For the most part, steelmakers are expected to pass on higher iron ore and coal costs to consumers including appliance and auto makers. Some steelmakers, notably ArcelorMittal,U.S. Steel Corp., and Russian steelmakers, own their own iron ore and coal reserves. ArcelorMittal's iron ore mines can supply about half of its needs, while it can produce about 15% of its coal requirements.

As a result, its costs will fall relative to other steelmakers that have to buy more iron ore and coal, but it will sell its steel at about the same price, resulting in higher profit margins. "The future is looking more positive for ArcelorMittal. It will earn extra margin," said Thorsten Zimmermann, metals analyst for HSBC Bank PLC.

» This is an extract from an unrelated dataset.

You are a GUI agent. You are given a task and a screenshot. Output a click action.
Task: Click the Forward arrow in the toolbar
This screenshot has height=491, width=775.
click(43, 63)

ArcelorMittal is expected to report Wednesday that it swung to a profit in the fourth quarter of 2009, with analysts' earnings estimates averaging about 40 cents a share. A year ago, the company lost $2.63 billion in the fourth quarter 2008.

Large buyers of steel aren't hitting the panic button because they typically buy steel on long term contracts that keep prices stable. Whirlpool, for instance, said steel is one of its biggest purchases. "In the big markets like Europe and North America we do have agreements within ranges, so I think our steel is pretty predictable, at least in the big markets," said Whirlpool Chief Executive Jeff Fettig. "In the emerging market that's always open to discussion."

Cummins Inc. is trying to mitigate those higher costs. "I think on metal markets we would see costs going against us, but the material, people have been doing it on value engineering, low-cost country sourcing, ongoing price negotiations," Chief Financial Officer Pat Ward told investors earlier this month.